Remarque : cet article a été publié pour la première fois dans PEI Agri Investor le 13 février 2018. www.agriinvestor.com

Les agriculteurs américains traversent une période difficile depuis 2013, lorsque leurs revenus agricoles nets ont atteint un record de 135,6 milliards de TP4T après une augmentation stupéfiante de 82% en seulement 4 ans. Depuis ces jours grisants, les revenus agricoles nets des États-Unis sont en baisse, et l’USDA a récemment prédit de nouvelles baisses en 2018 – à des niveaux jamais vus depuis 2006.

Au nord de la frontière, l’histoire a été très différente. Les recettes monétaires agricoles nettes du Canada ont connu une augmentation continue pendant huit ans. Depuis 2013, les rentrées nettes de fonds ont augmenté de 27% au Canada, même si elles ont diminué de 28% aux États-Unis.

FORTUNES DIFFÉRENTES – Bénéfices agricoles canadiens et américains (2000 = 100)

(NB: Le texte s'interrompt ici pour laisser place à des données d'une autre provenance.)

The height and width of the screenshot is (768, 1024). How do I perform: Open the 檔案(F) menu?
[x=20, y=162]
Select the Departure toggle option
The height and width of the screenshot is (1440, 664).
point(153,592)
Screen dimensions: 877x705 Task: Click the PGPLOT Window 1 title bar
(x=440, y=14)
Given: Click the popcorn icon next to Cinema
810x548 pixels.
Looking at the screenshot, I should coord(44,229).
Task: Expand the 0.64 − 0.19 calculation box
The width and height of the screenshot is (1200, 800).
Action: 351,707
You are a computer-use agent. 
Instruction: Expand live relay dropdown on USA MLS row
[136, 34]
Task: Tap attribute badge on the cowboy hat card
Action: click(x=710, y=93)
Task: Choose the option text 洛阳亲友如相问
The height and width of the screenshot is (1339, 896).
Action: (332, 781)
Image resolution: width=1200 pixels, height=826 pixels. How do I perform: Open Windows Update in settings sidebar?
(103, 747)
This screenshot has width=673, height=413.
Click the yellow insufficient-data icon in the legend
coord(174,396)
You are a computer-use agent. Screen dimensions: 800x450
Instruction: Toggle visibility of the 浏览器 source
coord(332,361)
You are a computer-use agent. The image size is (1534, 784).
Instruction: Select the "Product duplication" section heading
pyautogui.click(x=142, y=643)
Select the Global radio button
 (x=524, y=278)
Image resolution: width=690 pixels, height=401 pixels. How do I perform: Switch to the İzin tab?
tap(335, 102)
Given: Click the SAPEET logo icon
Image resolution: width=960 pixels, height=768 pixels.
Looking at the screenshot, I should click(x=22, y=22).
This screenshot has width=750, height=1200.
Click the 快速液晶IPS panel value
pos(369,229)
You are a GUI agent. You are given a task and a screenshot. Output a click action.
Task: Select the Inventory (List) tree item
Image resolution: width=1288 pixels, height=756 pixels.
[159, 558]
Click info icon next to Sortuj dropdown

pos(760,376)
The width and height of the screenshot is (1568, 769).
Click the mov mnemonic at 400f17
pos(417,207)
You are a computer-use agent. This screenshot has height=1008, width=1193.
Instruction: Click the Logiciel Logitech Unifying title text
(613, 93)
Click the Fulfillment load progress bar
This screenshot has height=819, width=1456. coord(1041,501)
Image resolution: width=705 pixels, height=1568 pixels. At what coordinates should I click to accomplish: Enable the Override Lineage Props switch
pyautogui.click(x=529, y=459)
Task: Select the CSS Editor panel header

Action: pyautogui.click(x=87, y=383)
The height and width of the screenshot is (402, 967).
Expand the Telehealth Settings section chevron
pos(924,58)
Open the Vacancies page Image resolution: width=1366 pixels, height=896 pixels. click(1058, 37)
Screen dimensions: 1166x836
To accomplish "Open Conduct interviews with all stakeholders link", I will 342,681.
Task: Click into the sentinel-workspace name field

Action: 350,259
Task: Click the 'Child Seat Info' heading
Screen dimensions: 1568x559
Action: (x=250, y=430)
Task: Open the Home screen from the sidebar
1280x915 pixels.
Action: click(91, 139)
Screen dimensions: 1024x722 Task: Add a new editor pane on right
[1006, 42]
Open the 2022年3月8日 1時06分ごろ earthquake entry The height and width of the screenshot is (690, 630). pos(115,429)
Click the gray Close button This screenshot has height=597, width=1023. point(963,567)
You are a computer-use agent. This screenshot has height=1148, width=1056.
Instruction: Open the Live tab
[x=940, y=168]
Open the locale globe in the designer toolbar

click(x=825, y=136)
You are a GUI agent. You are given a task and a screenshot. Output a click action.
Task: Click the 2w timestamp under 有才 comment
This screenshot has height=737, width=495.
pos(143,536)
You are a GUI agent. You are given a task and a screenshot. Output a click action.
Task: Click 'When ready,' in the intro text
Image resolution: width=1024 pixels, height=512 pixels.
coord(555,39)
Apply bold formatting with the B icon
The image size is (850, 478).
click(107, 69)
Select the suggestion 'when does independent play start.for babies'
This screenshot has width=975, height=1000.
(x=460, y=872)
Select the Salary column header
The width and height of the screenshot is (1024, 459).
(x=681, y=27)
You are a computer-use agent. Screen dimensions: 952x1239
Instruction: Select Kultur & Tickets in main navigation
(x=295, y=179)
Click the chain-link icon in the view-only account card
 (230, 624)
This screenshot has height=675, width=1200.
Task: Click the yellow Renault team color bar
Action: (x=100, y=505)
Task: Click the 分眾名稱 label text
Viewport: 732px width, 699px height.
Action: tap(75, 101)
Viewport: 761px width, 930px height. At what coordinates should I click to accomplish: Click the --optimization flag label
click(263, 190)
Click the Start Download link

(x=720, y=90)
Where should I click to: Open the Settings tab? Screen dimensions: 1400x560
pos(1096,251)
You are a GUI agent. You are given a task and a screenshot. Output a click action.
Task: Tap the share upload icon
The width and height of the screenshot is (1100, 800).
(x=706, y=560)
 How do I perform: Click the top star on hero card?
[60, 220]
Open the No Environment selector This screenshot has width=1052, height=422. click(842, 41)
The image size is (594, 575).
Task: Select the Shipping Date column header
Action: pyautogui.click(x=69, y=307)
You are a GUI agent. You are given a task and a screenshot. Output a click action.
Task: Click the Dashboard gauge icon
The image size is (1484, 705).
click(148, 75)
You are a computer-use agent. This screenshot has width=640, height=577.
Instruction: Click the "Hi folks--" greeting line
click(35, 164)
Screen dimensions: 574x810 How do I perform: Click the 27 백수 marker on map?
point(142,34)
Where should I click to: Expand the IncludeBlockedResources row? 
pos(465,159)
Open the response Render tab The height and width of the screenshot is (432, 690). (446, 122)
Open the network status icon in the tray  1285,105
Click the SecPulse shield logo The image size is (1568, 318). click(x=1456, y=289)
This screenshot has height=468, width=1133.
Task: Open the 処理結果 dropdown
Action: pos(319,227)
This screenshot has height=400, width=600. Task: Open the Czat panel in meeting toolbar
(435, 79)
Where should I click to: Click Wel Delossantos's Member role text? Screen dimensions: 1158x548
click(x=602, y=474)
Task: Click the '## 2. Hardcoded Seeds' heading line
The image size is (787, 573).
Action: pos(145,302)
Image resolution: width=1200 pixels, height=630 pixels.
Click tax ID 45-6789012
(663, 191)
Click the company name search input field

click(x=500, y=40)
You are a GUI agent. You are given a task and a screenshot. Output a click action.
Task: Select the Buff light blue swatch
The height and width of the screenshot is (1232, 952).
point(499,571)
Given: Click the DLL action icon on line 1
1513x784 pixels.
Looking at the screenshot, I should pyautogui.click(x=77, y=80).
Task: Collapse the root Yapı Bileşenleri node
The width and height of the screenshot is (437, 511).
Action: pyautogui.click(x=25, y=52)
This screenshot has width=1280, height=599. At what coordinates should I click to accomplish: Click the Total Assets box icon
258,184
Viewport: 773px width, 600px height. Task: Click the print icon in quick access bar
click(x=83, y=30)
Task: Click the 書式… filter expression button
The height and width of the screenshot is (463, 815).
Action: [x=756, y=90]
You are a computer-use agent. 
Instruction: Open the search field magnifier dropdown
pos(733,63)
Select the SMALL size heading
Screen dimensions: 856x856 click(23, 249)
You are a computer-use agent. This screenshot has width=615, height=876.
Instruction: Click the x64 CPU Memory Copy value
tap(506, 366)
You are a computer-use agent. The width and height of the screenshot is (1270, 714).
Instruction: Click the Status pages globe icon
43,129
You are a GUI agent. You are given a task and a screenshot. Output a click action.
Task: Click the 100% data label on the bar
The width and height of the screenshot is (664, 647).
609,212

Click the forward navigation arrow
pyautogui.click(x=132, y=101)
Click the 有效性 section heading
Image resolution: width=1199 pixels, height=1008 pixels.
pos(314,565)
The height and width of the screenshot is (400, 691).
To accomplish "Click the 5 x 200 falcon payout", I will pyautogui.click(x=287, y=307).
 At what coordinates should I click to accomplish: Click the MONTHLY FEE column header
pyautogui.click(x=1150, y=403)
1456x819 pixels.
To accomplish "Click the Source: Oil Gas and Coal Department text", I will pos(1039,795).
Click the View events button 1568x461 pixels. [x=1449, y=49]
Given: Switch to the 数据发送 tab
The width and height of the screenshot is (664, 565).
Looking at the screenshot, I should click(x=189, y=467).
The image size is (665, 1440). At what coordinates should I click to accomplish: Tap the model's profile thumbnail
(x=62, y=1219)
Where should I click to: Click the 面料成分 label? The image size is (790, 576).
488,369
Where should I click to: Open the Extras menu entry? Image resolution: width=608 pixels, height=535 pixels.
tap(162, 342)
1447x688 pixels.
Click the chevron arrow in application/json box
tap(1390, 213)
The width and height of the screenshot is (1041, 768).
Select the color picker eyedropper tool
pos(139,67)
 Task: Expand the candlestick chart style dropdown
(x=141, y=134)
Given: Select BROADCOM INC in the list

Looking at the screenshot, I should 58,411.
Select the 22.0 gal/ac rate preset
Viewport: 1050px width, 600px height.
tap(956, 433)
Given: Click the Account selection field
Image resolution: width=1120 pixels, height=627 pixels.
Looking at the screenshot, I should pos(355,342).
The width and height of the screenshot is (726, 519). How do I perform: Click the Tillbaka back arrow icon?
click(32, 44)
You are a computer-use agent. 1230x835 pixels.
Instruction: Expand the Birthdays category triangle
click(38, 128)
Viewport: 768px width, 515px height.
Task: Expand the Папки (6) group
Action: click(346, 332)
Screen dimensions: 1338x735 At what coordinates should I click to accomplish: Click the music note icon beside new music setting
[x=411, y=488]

Sources : USDA – Revenu agricole net ; et Statistique Canada – Recettes nettes de trésorerie

Le fait que la valeur des terres agricoles américaines n’ait pas diminué de manière significative depuis 2013, malgré une forte baisse des revenus agricoles, témoigne de l’attrait des terres agricoles en tant qu’actif d’investissement. Après tout, les agriculteurs ne réagissent pas aux fluctuations à court terme des prix des matières premières en vendant des terres qui constituent la pierre angulaire de leur activité à long terme. Selon les chiffres de l'USDA, la valeur moyenne des terres cultivées aux États-Unis est pratiquement inchangée depuis 2014. Au Canada, cependant, l'augmentation constante des revenus agricoles a entraîné une augmentation constante de la valeur des terres agricoles depuis 2014, conformément aux moyennes historiques à long terme de 6% à 8% par an. .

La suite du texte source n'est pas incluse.